I thought that with time and practice, I would develop an interest in technical subjects. I followed a vague inclination into Mechanical Engineering. On a whim, I also enrolled in Architecture and Urbanism. This came to be one of the transformational influences of my Olin career. It was my first taste of Design as an identity. In this seminar-style class, design was presented to me in a way that felt expansive, generous, powerful. It was exactly what I had hoped to get out of my engineering education: a field that provided the connective tissue between behavior and culture and environment and built forms, between complex issues and playful solutions. The focus of the class was ostensibly on architecture and urban design, but the real intention of the class was to make us reflect on our identities. We were frequently invited to place ourselves on various spectra: “critique vs repair” or “wonder vs urgency” or “art vs engineering”. It was in those in-between spaces that I started to find myself. 

E:Design was calling to me, but I could not ignore the signals I was getting that this was not a valid choice. Jokes about “fake major” combined with warnings I had received my entire upbringing that I should not turn away from difficult things just because I’m a woman. I thought that being a good feminist meant excelling in traditionally male roles. I had never stopped to ask myself:  is that what the world needed me to be, or what I actually wanted to be? 

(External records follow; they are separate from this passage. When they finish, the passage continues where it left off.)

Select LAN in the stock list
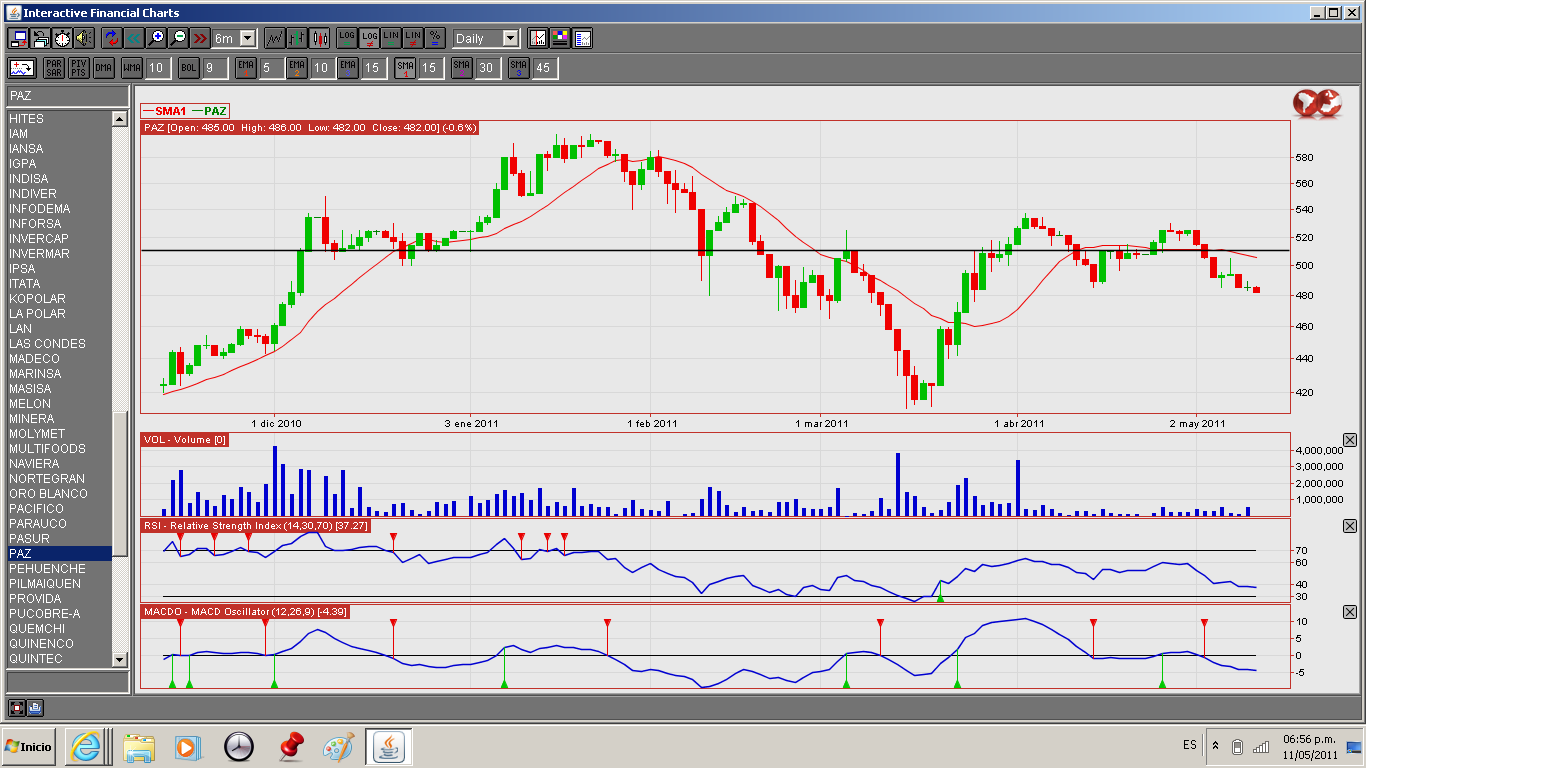Viewport: 1564px width, 768px height. point(20,328)
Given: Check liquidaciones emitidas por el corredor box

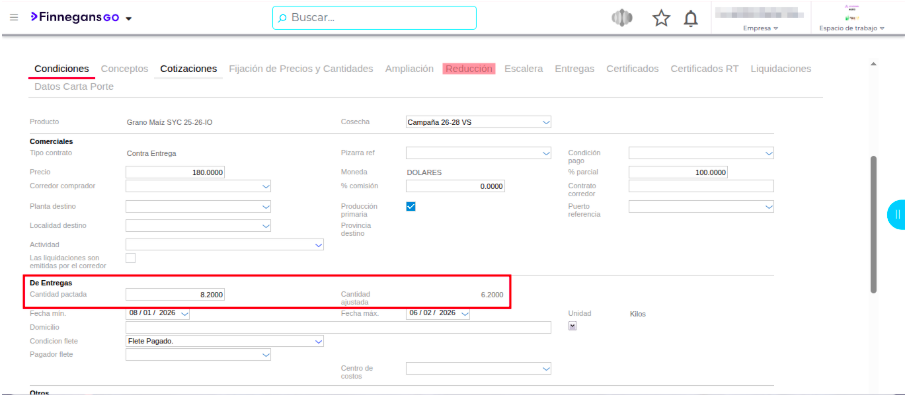Looking at the screenshot, I should click(130, 258).
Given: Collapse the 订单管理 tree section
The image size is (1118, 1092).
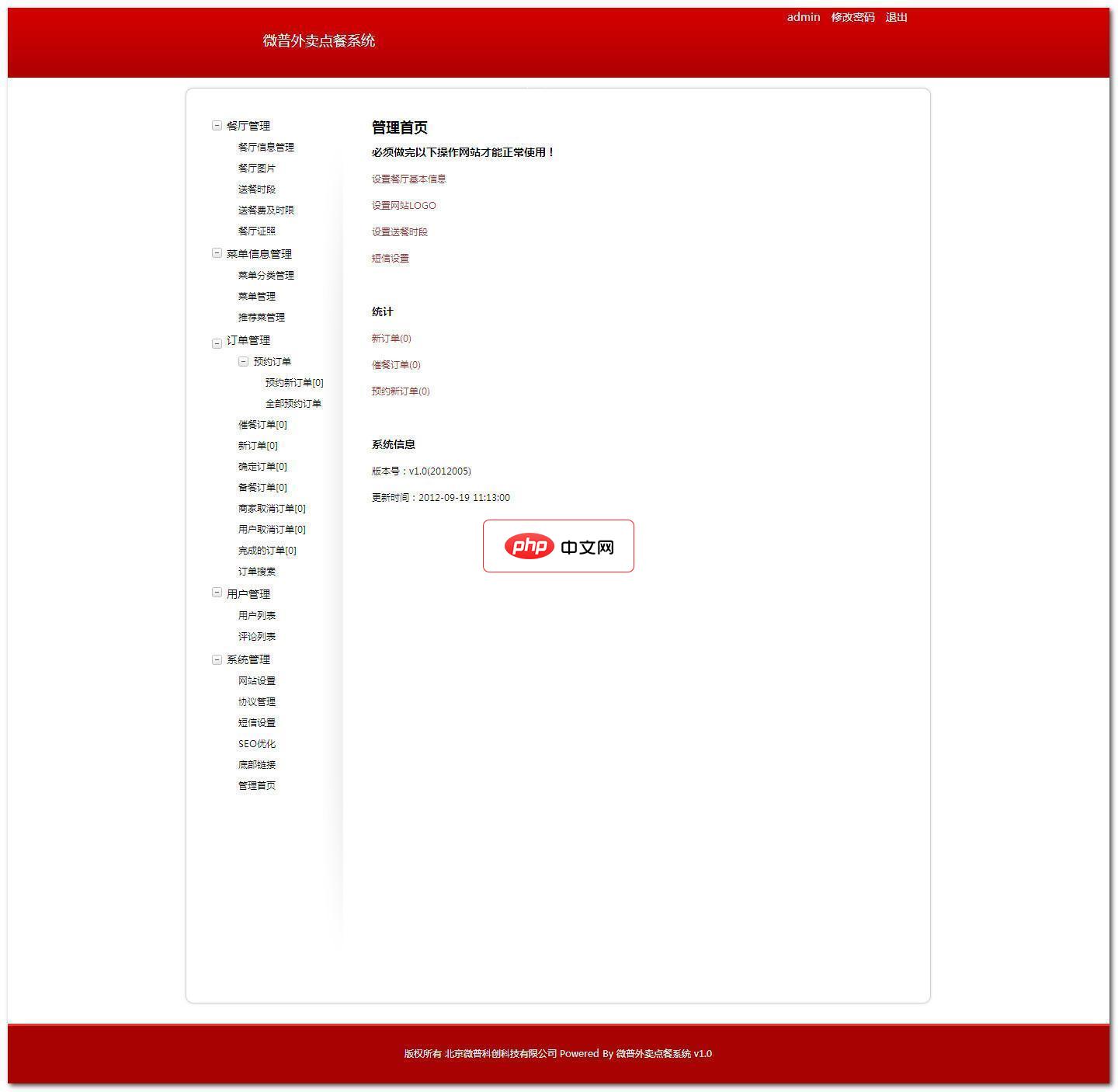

After ArchUrb, I was fully convinced that design was valuable and impactful. The next thing I had to grapple with was the fear that by choosing to pursue something that I had an affinity for I was being lazy, a bad feminist, or failing to repay my debt to my parents. I turned to just about every person who would listen for wisdom on this. Some of the soundest advice I got came from Deb Chachra, who said, “Don’t get good at something you hate.” Eventually, I chose to switch to design. 

I might get emotional about this. It is emotionally taxing to be told in so many different ways that you are not valid. That you are naive, idealistic, ideological. I sometimes argue with my peers and myself in order to assert that I am a “real engineer”. The most validating role models I have had are the professors and alumni who lead by example in being absolute badasses in their fields and who hold the “difficult sciences” as equal to the “hard sciences” (to use Deb’s words). 

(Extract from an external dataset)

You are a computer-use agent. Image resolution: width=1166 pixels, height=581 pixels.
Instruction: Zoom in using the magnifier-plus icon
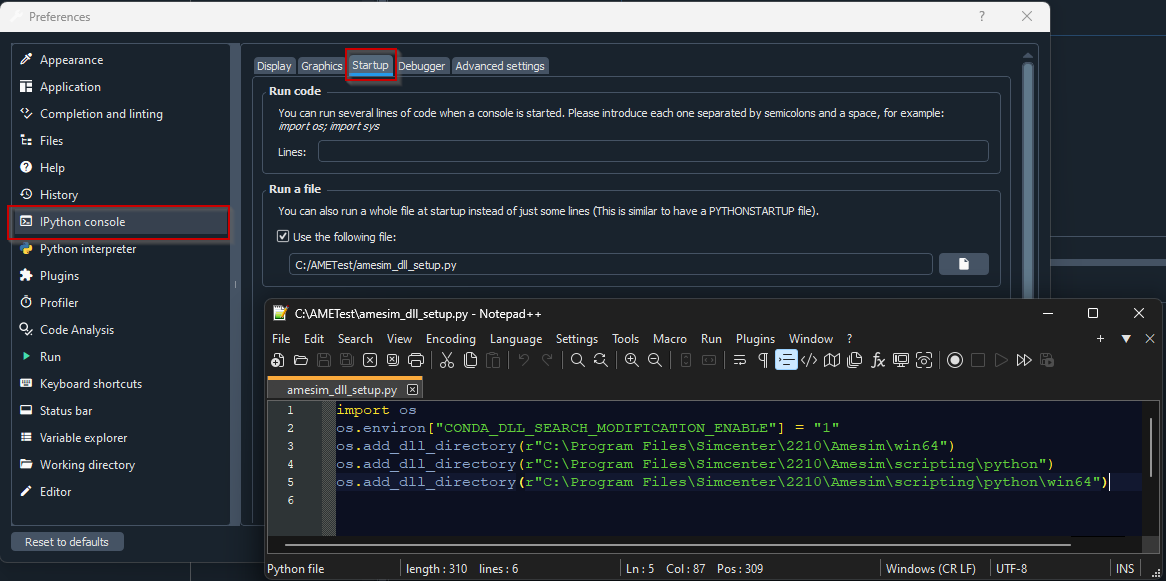point(630,359)
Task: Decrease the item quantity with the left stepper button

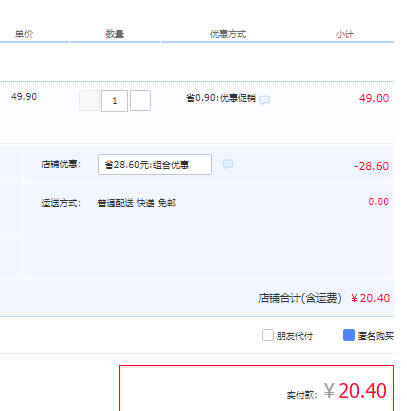Action: click(89, 100)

Design, social science, interpersonal communication, are all coded feminine in many contexts. Why are the activities that touch on these fields not “real”? My definition of an engineer is a connector between the realms of social science, culture, human experience, and “technology” in its broadest sense. Don’t tell me that isn’t “hard” because that is the hardest thing of all. It is squishy and vague and resistant to labeling. And it is valuable. You are valuable. Not because of a neat project portfolio, but because you have an Olin education which gives you the unique opportunity to grapple with the slippery, complicated, beautiful interaction between people and what you make. If you feel a curiosity for those things, don’t shut that interest down. Nurture it. Artificial Intelligence will never be able to do it.